In the last 10 years, nearly 500 Camden children have passed through the Early Learning Research Academy's (ELRA)  pre-school program. The youngsters were housed either in rented space at LEAP Academy Charter School or in modular trailers on Rutgers’ campus. 

But all that changes in July. 

This summer, Rutgers–Camden will open the Knight ELRA building – a three-story, 12,000-foot learning and research

groundbreaking
center for children from birth to age 5 – and give these students the permanent school they have waited for. 

“Students are already really psyched about it,” said Emily Meredith, director of instruction for ELRA. “I think they are excited and proud because they know this building is for them.” 

The children have kept a close eye on the construction progress, making weekly visits to the building site and interacting with workers like “Mr. Tony” and “Mr. Steve.”  During one early visit, one student said, incredulously, “This is a lot of work.” 

“It was great for them to have the opportunity to see the construction,” said ELRA pre-school teacher Carrie O’Connor.  “I think that was important for them to see that doing something well and making something beautiful takes a lot of hard work.” 

For the Rutgers' Center for Strategic Urban Community Leadership (CSUCL), the foundation of that hard work extends as far back as 2001, when the ELRA program began providing full-day preschool education to 45 3-and 4-year old children in Camden City.  In addition to literacy, math, and social development, the program provides dual-language learning that involves instruction three days a week completely in Spanish. 

“The program is working.  Students are learning through routine and are constantly encouraged to speak as they develop their vocabulary,” said Meredith, who believes the new building will only improve students’ progress. 

ELRA’s early success, including an expansion from 45 to 90 students in 2005, led the Rutgers CSUCL to begin plans for its own building to reach children younger than 3.  Since then, the CSUCL has fundraised $3.5 million for the ELRA building, which will be built in two phases. 

Phase One will create space for 30 pre-schoolers and allow the CSUCL to launch its new Infant and Toddler literacy and development program, which will service 12 infants and 20 toddlers (age 6-months to 3) and increase their exposure to language and build their literacy.

“We have to reach students at an even earlier age and set them on the path to college,” said Rutgers professor Gloria Bonilla-Santiago, who is the director of the CSUCL and ELRA.  “ELRA provides a way to engage children in essential learning in order to erase the urban achievement deficit while tracking their lifelong academic progress.”

Santiago said the new ELRA building is part of the Rutgers CSUCL’s larger vision to create a birth-to-16 “educational pipeline” in Camden.  In that vision, she said, a Camden City child enrolls at ELRA, continues on to LEAP Academy (K-12), and earns a bachelor’s degree, and potentially an advanced degree, at Rutgers. 

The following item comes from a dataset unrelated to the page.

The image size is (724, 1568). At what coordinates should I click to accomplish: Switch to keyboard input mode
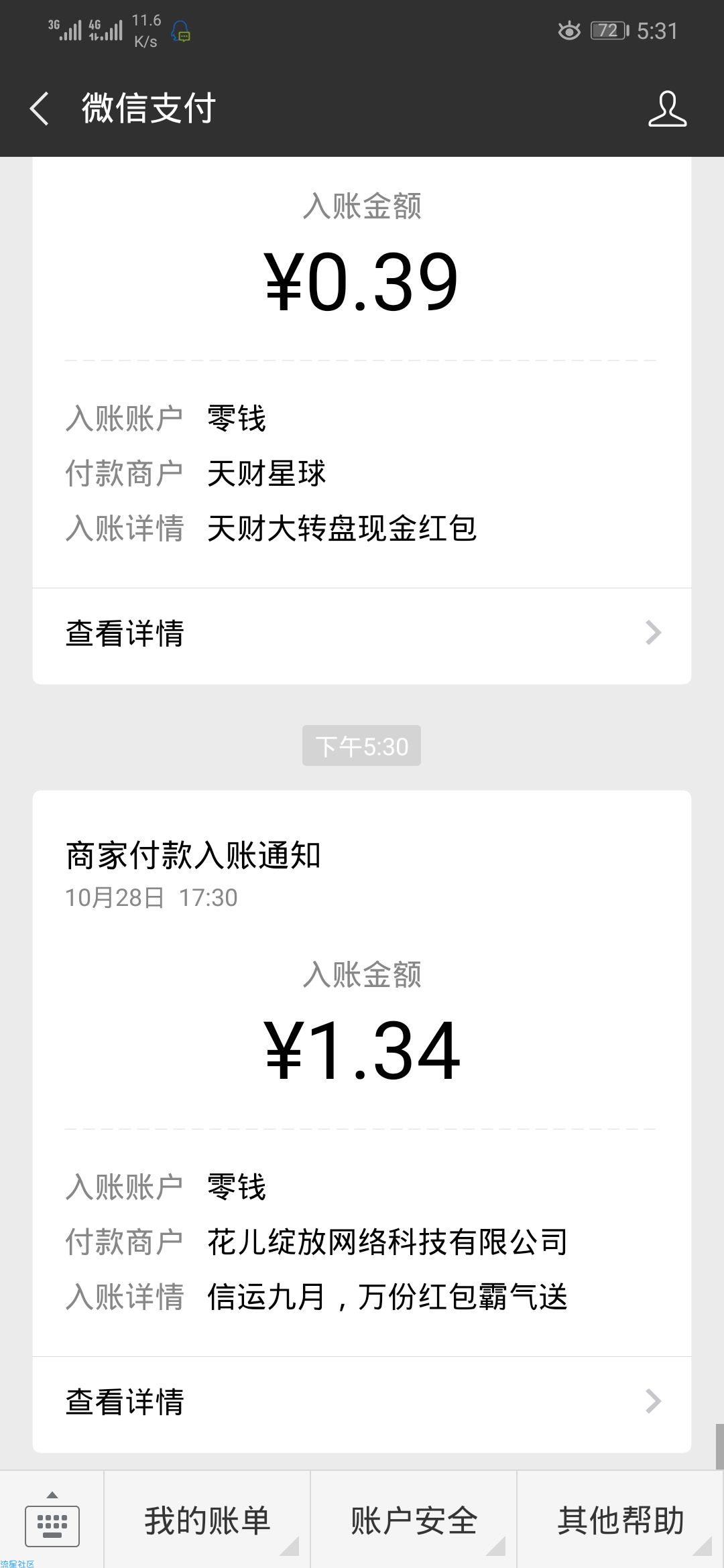click(x=52, y=1520)
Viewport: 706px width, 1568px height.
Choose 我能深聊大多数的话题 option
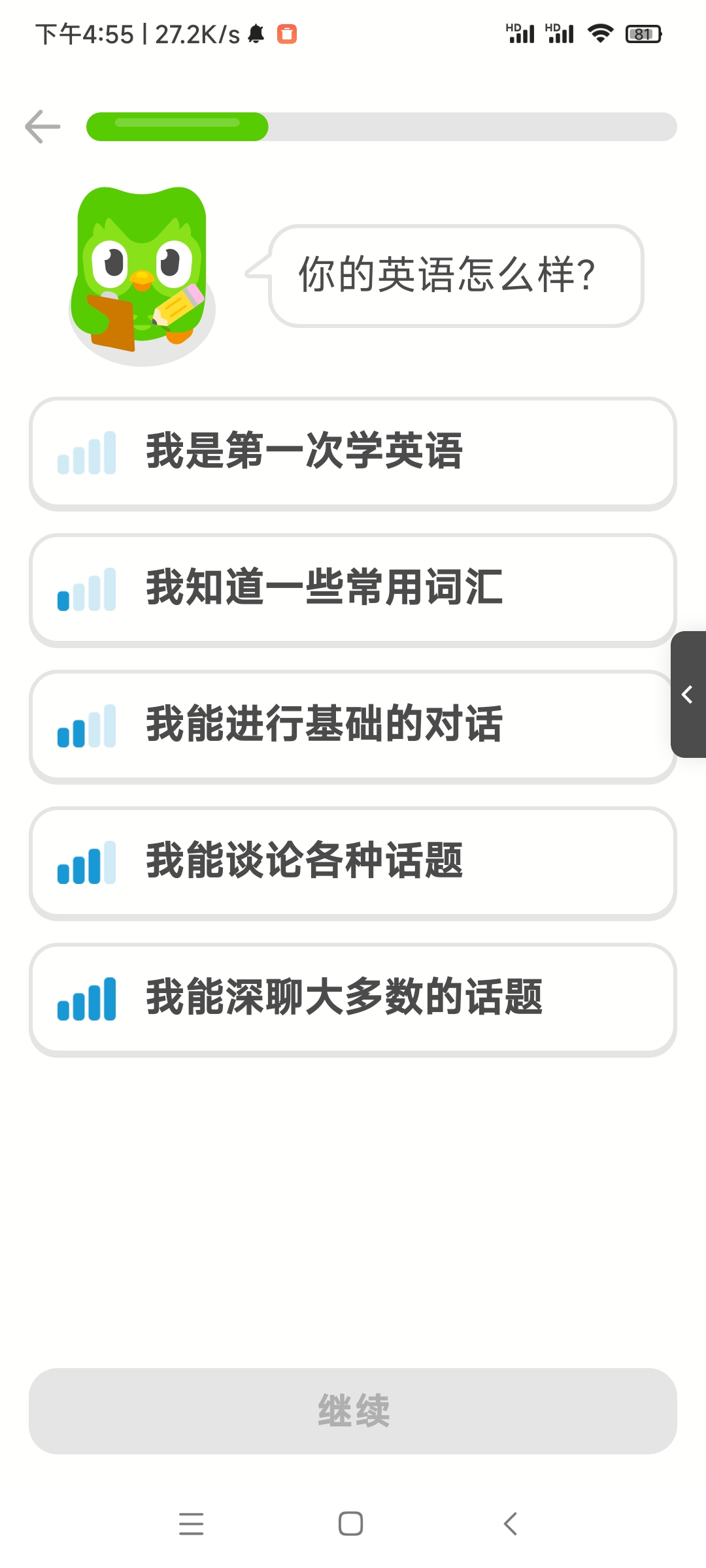tap(353, 999)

She hopes that pipeline – and the research produced in ELRA’s childhood study labs – can become a national model and influence hundreds of educators and policymakers and thousands of children.

“We need to reach more than just 122 kids in Camden.  We need all children to have an equal opportunity,” said ELRA preschool teacher Maritza Lopez, a former kindergarten teacher who has seen the benefits of early childhood education. 

“ELRA shows that children can learn at an early age,” said Maritza.  “The sooner you start teaching them, the more they will love to learn, and if we can make it easy for them to love learning they will carry that with them forever.”

The first step begins this fall, when the first group of pre-schoolers look up at their new building and see the iron-cast letters E-L-R-A donning the facade. 

“It will be nice to have a home of our own,” said Meredith.  “This is our building.”